Morocco was the primary nation within the area to launch draft coated bond laws (see “Morocco Seems to be To Coated Bonds To Help Housing Finance,” revealed on Might 8, 2013). Nevertheless, it has not but authorized the ultimate regulation, which is a testomony to the difficulties encountered within the legislative course of.

Equally, in 2015, South African regulators thought-about permitting banks to situation coated bonds, within the context of a broader dialogue concerning decision regimes and the anticipated introduction of retail depositor ensures. Nevertheless, home traders stay immune to the thought of coated bonds, attributable to their issues in regards to the potential strain on the pricing of their senior unsecured debt, the losses if an issuer turns into bancrupt, and what may occur to the rankings on this debt. As of right this moment, banks are nonetheless not allowed to situation coated bonds, and we do not anticipate any market improvement in South Africa within the close to future.

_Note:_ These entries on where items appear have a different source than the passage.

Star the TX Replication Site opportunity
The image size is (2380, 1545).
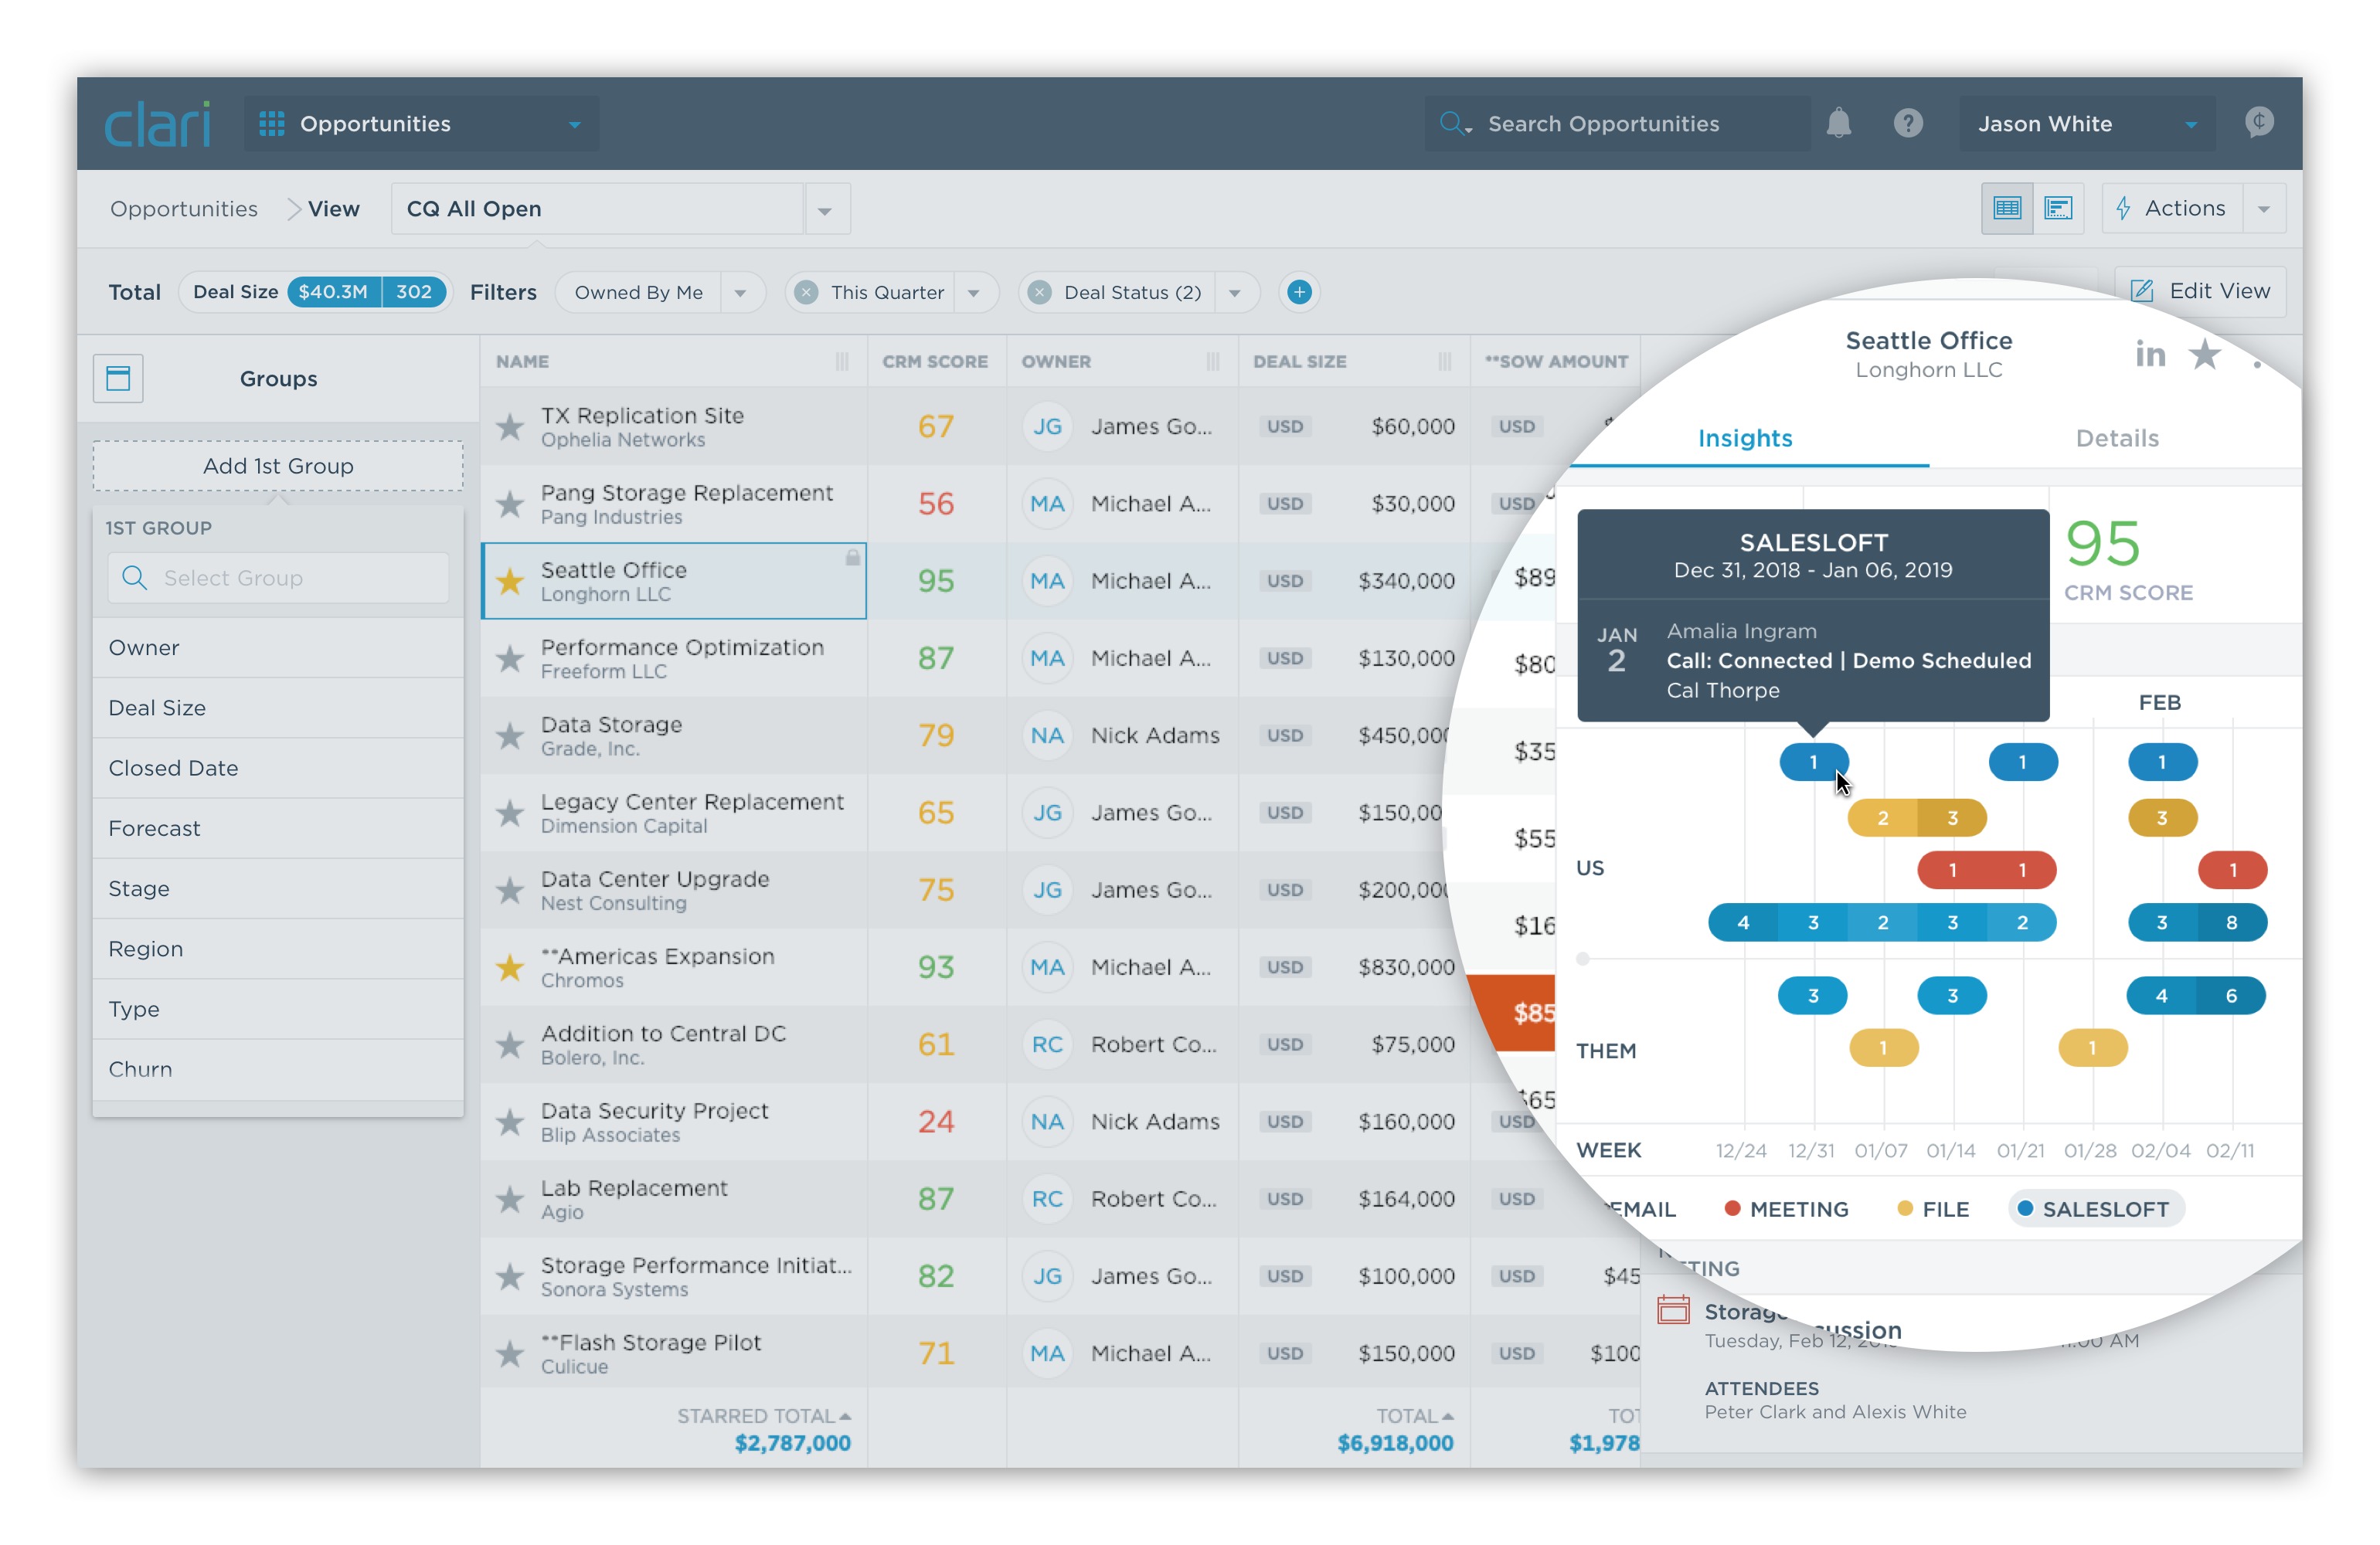tap(510, 427)
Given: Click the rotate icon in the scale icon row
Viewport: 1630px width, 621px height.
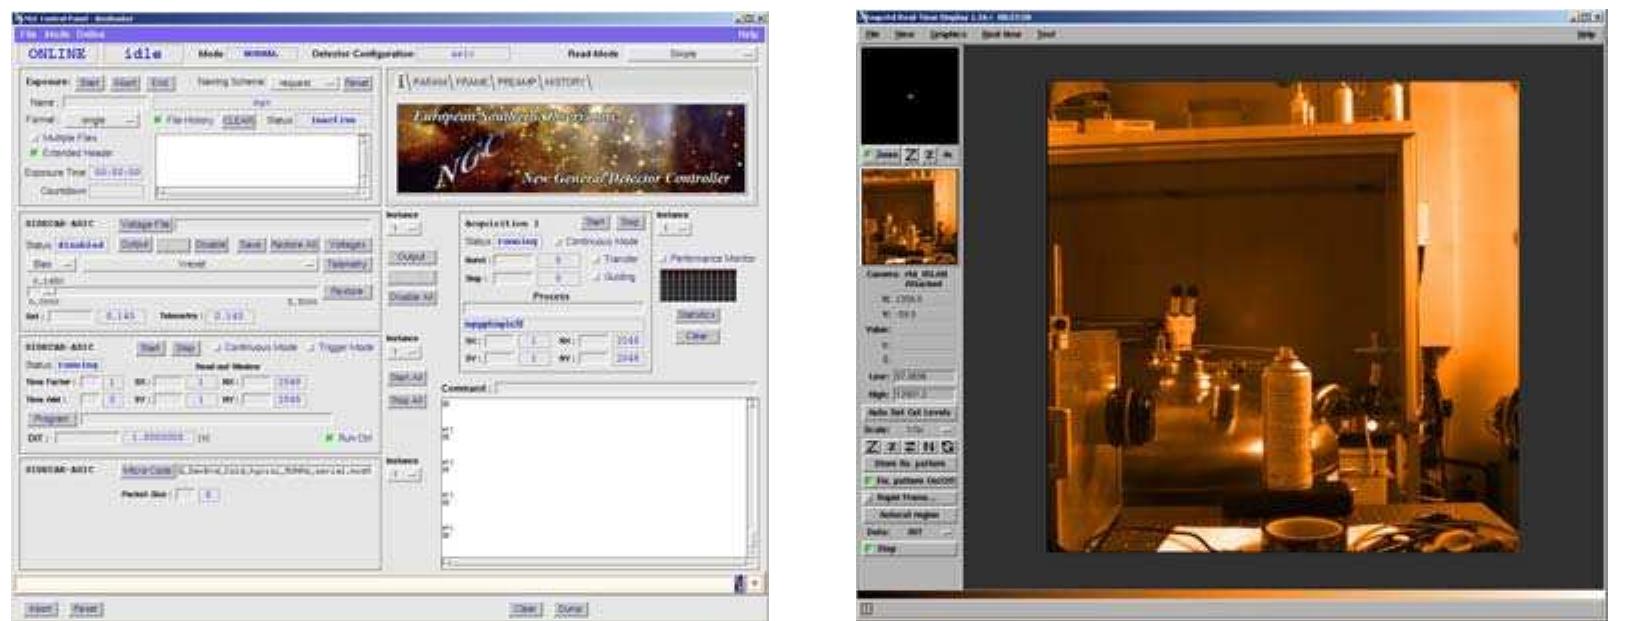Looking at the screenshot, I should [946, 446].
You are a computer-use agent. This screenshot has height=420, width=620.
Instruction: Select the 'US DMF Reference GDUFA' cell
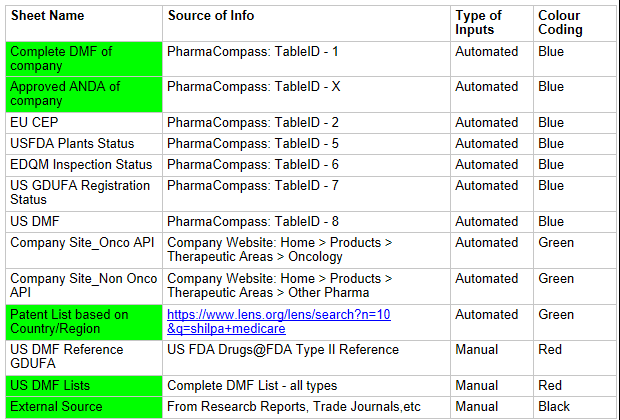point(84,358)
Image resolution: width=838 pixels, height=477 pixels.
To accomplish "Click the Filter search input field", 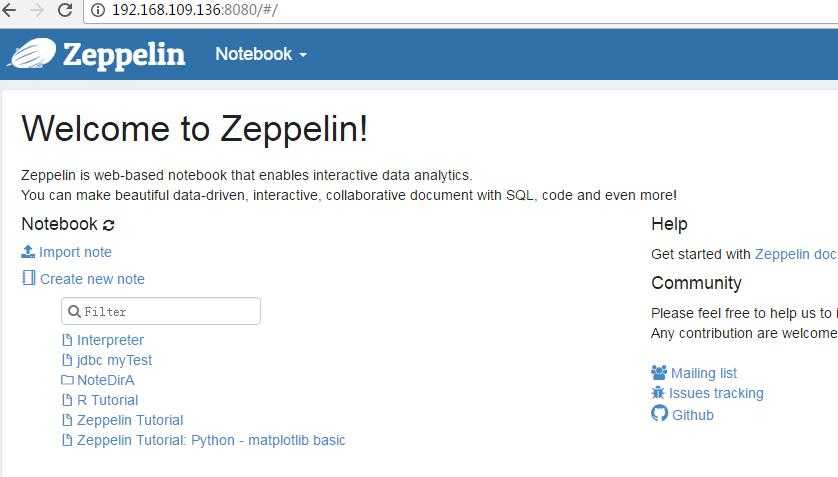I will (161, 311).
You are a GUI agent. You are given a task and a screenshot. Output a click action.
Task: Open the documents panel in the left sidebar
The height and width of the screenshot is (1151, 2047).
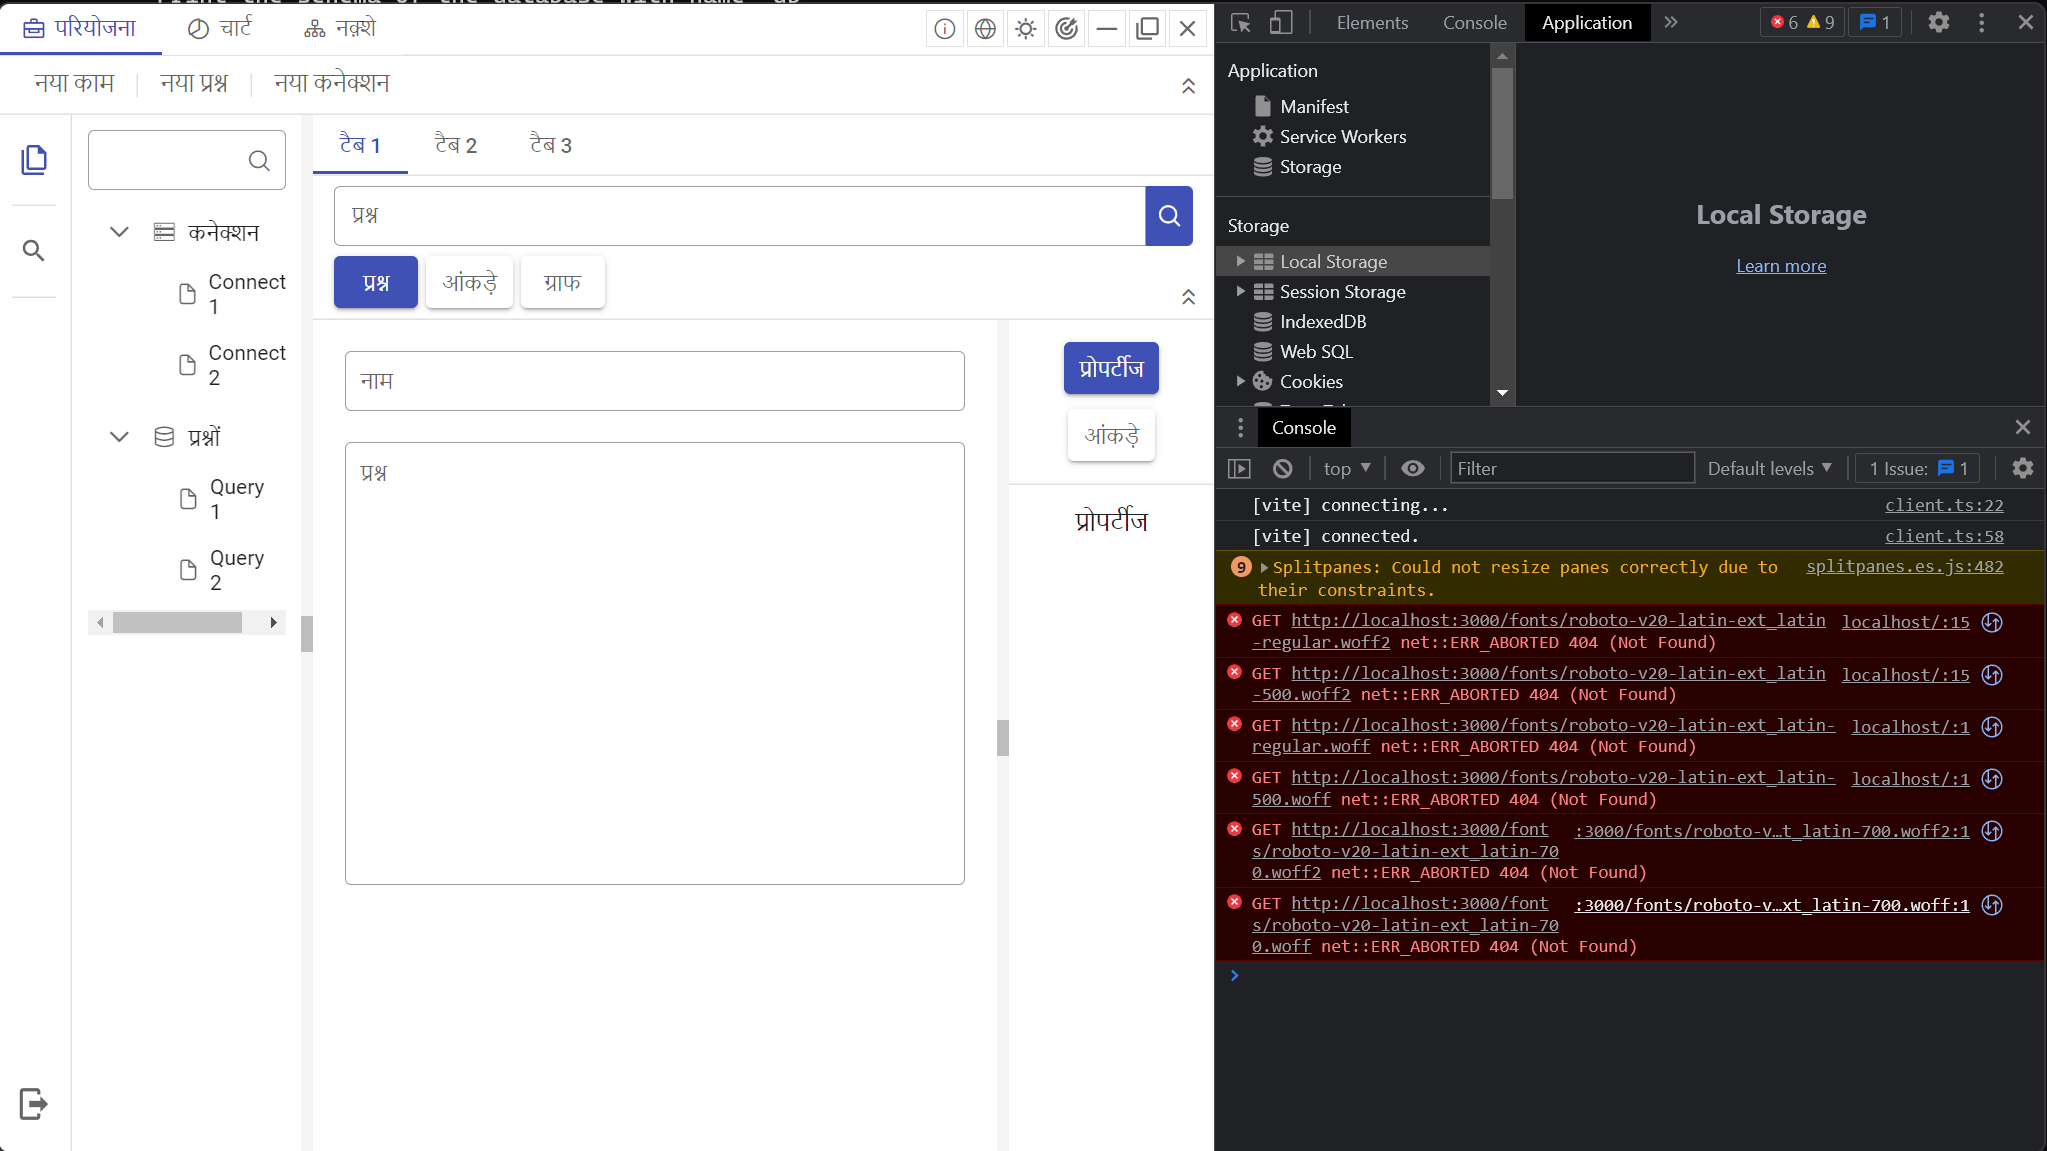[34, 159]
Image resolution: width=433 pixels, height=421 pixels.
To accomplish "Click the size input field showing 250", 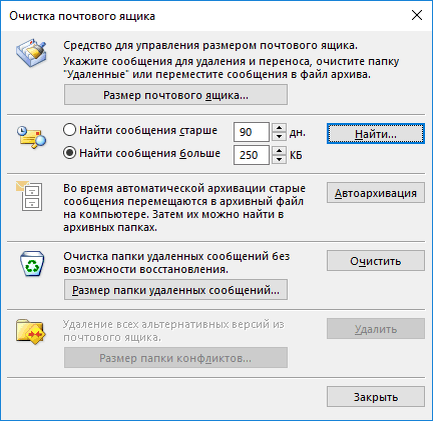I will (251, 155).
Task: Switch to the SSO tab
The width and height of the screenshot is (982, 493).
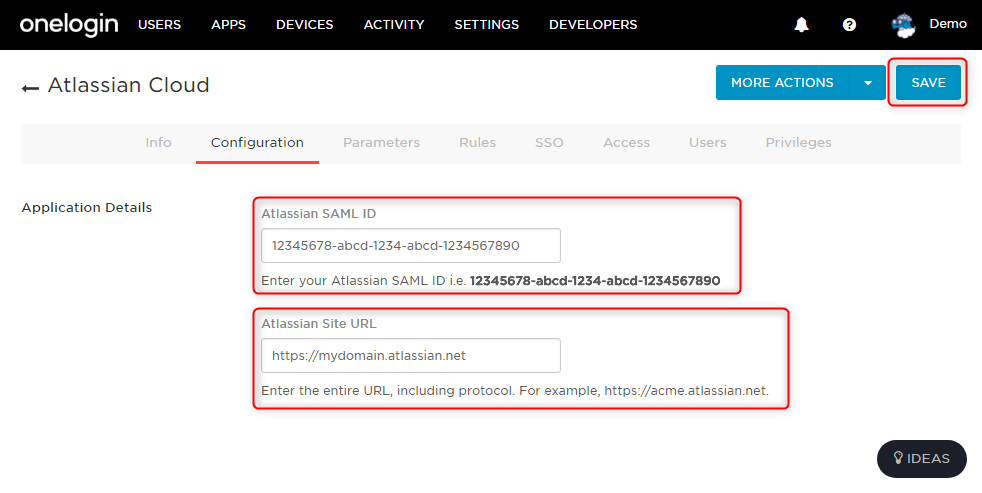Action: [x=549, y=143]
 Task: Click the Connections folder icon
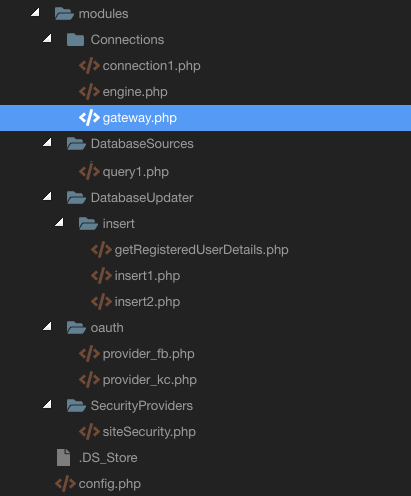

S&P World Scores believes there stays excessive, albeit moderating, uncertainty in regards to the evolution of the coronavirus pandemic and its financial results. Vaccine manufacturing is ramping up and rollouts are gathering tempo world wide. Widespread immunization, which can assist pave the best way for a return to extra regular ranges of social and financial exercise, seems to be to be achievable by most developed economies by the top of the third quarter. Nevertheless, some rising markets might solely be capable of obtain widespread immunization by year-end or later. We use these assumptions about vaccine timing in assessing the financial and credit score implications related to the pandemic (see our analysis right here: Because the scenario evolves, we’ll replace our assumptions and estimates accordingly.